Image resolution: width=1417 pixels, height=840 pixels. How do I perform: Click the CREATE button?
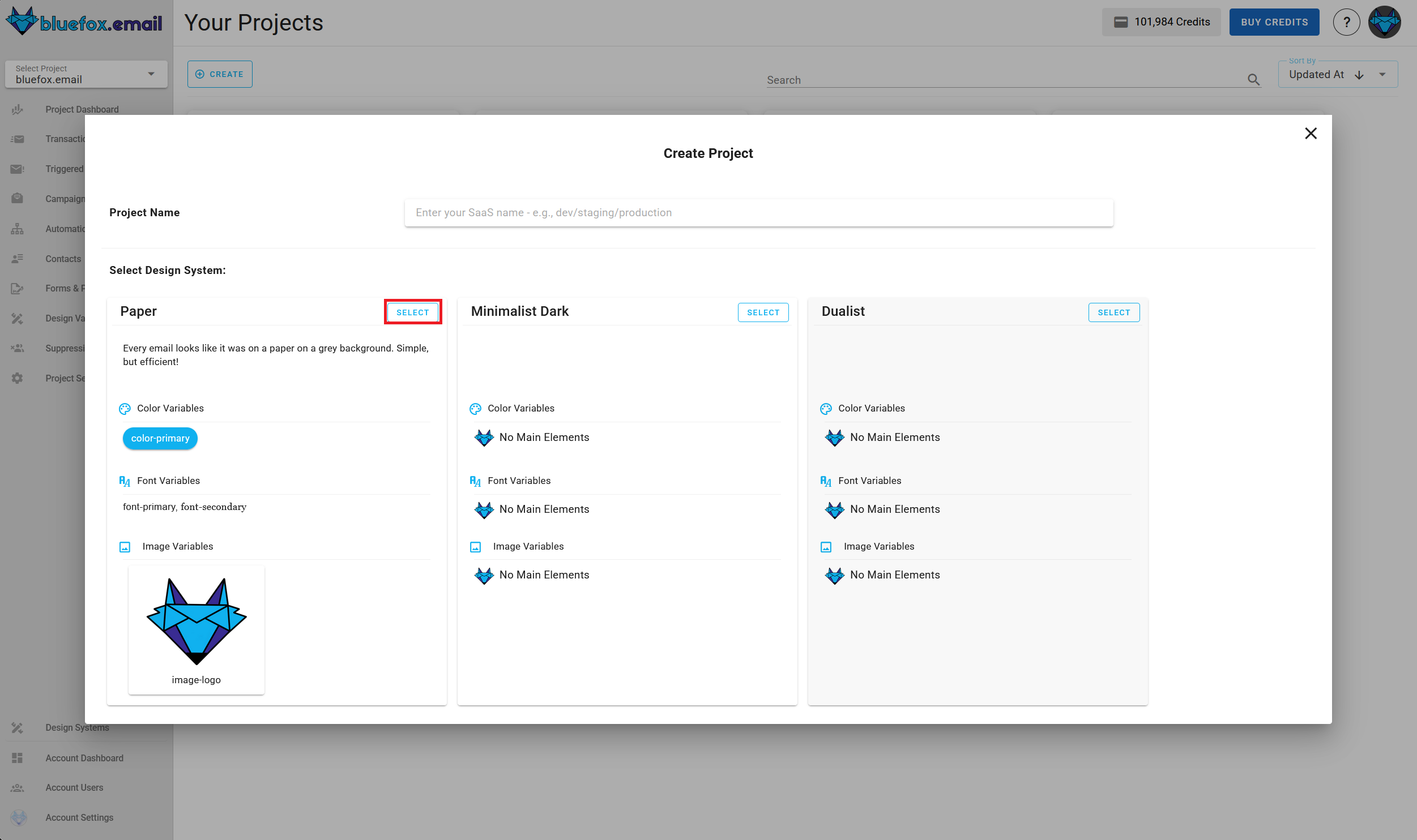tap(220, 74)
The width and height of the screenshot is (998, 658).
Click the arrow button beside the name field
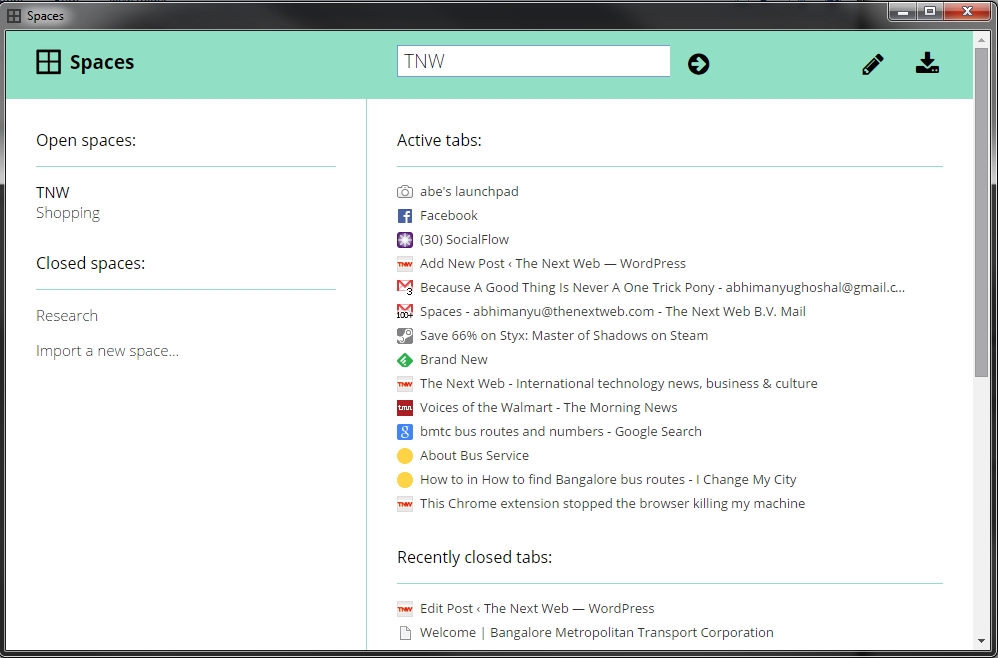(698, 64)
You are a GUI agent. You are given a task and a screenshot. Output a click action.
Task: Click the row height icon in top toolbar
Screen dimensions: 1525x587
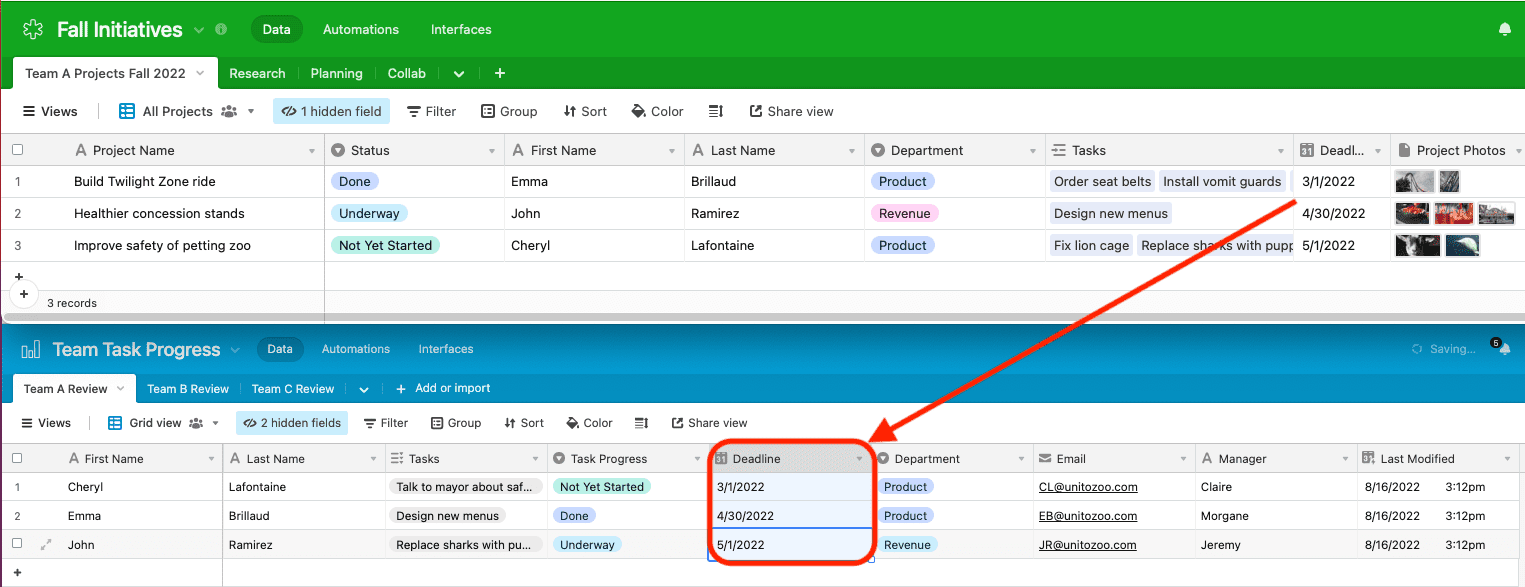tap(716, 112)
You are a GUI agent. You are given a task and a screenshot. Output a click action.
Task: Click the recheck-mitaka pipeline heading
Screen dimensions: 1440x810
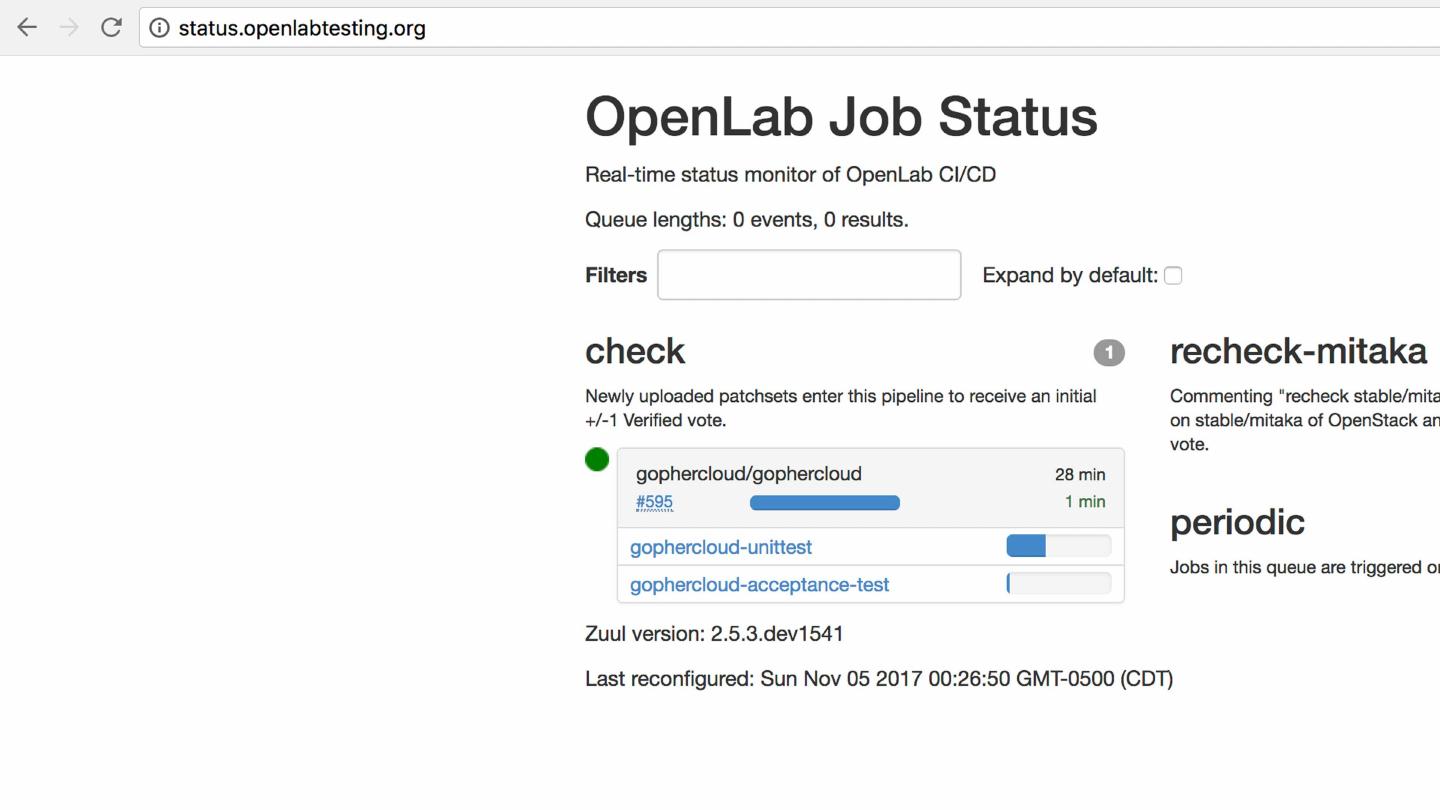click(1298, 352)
□ □ □
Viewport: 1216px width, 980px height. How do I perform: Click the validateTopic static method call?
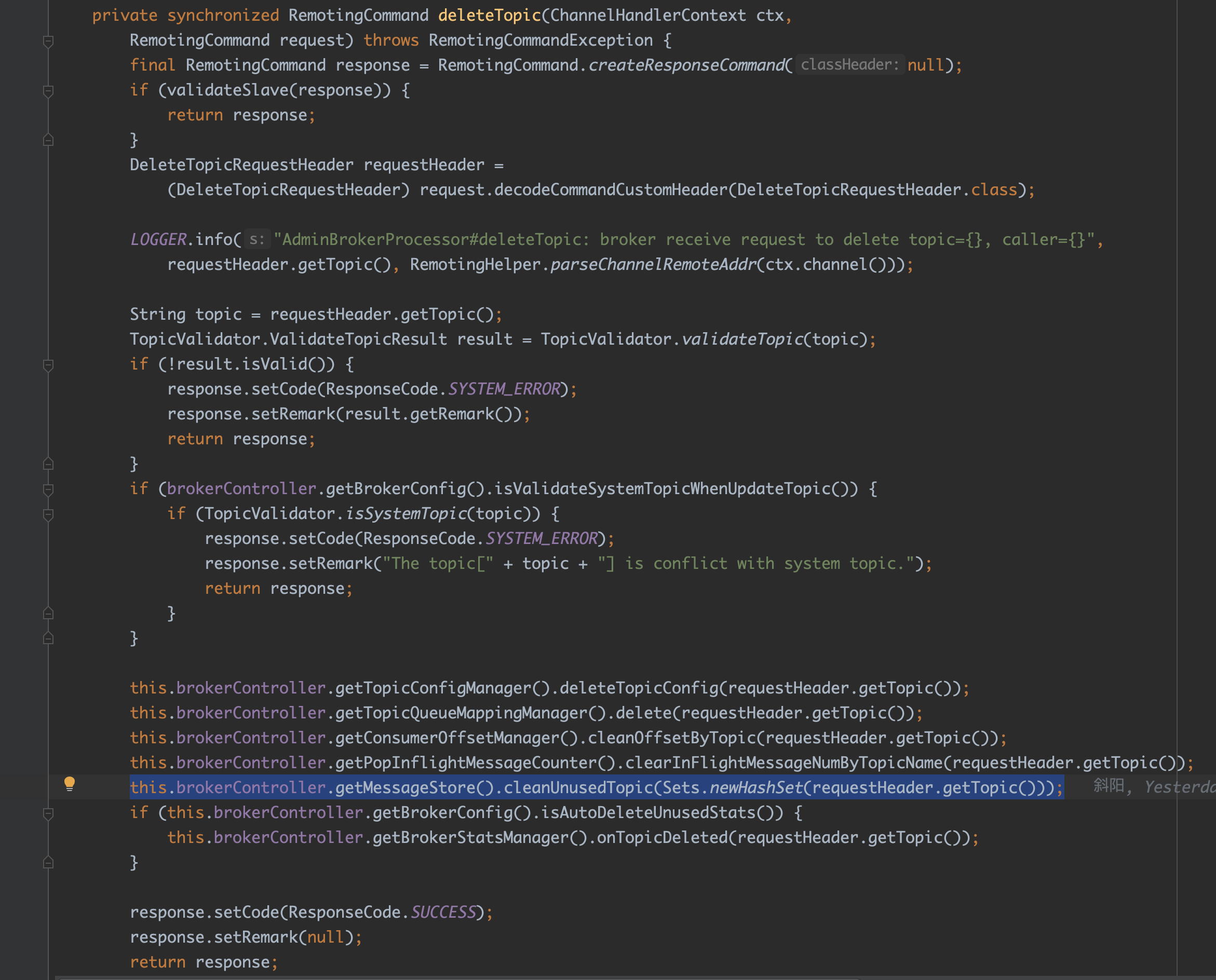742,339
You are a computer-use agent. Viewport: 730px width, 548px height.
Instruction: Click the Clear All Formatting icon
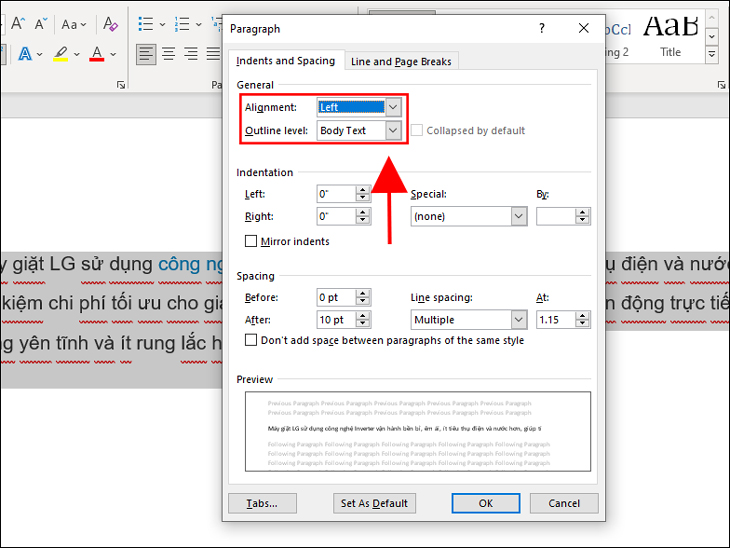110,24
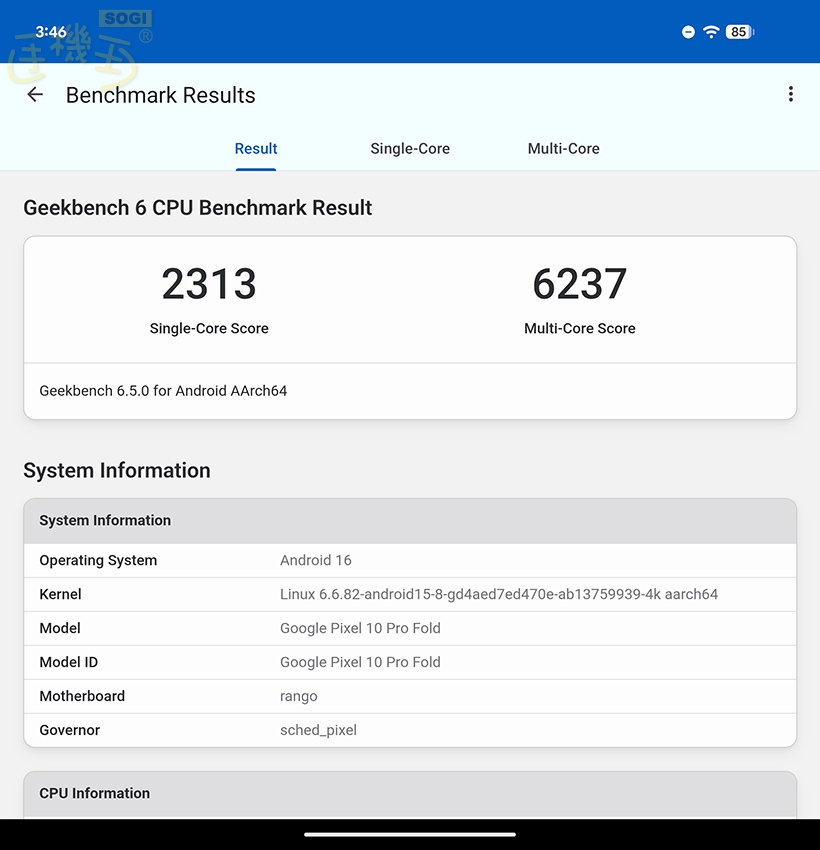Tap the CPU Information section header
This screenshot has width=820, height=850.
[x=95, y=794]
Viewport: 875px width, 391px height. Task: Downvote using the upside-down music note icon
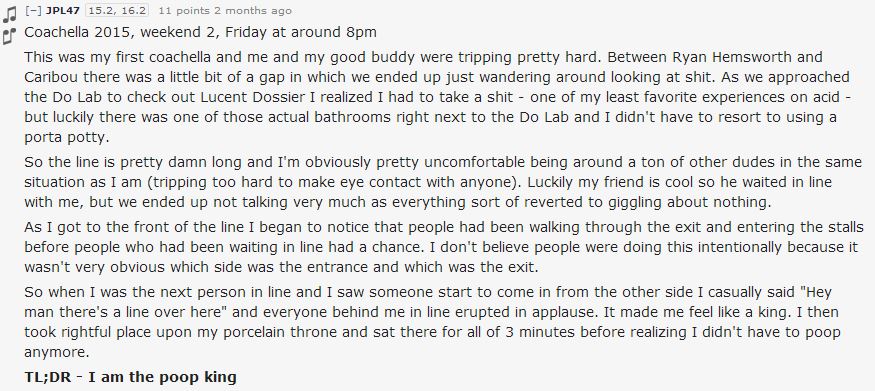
□ □ □
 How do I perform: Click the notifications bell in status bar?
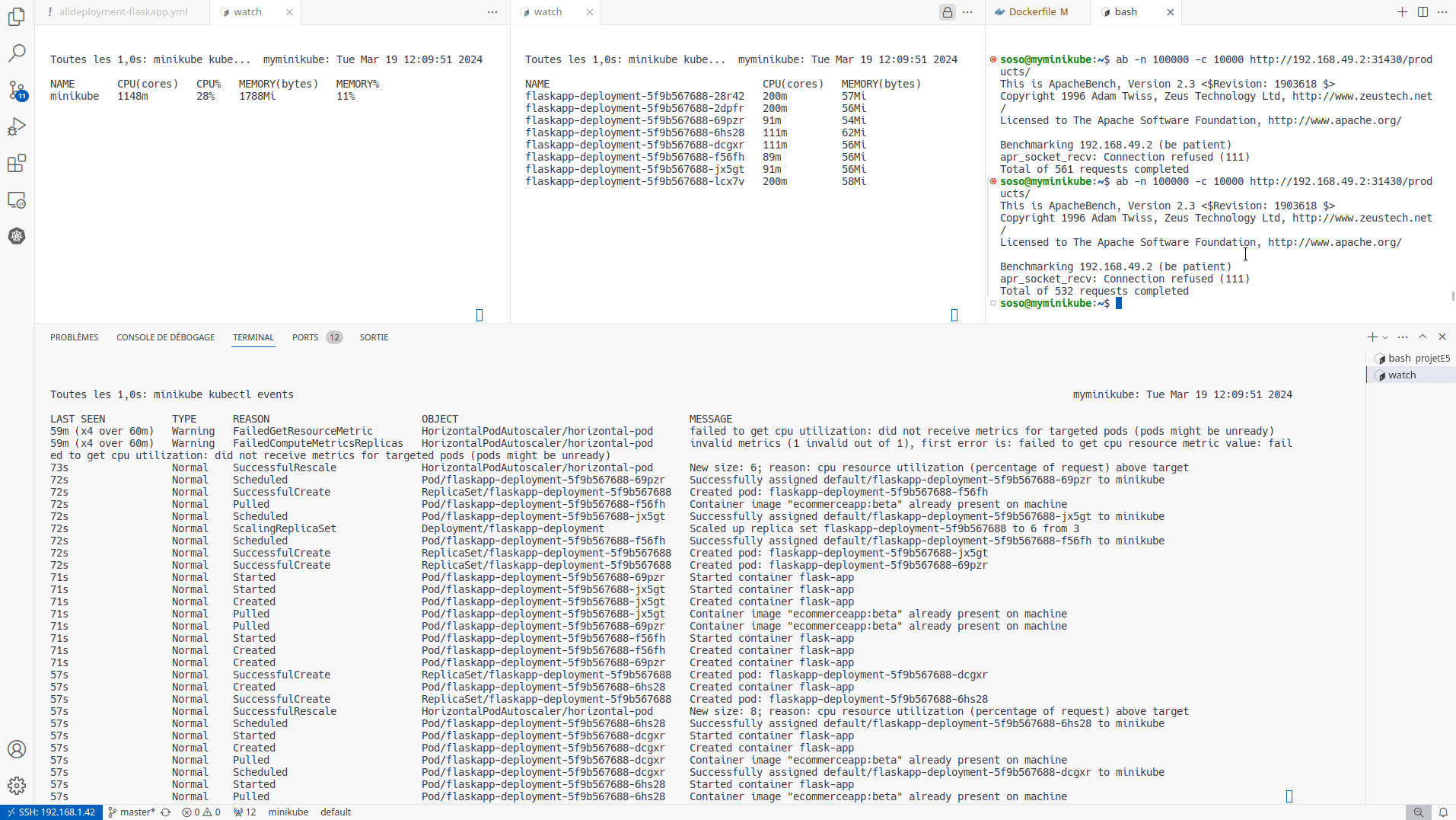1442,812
□ □ □
- YANG HARUS DIBUAT -
Sajikan bagian catatan di atas yang dimulai dengan baris berisi "You are a computer-use" dan diakhiri dengan baris berisi "Viewport: 875px width, 391px", kedua baris itu termasuk, sebagai daftar bernomor tanpa baris kosong. Gambarnya tidak usah dimasukkan ke dalam jawaban.

- JAWABAN YANG BENAR -
1. You are a computer-use agent. Viewport: 730px width, 548px height.
2. Instruction: Click the Clear All Formatting icon
3. 110,24
4. Tap the CPU Information section header
5. This screenshot has width=820, height=850.
6. [x=95, y=794]
7. Viewport: 875px width, 391px height. Task: Downvote using the upside-down music note icon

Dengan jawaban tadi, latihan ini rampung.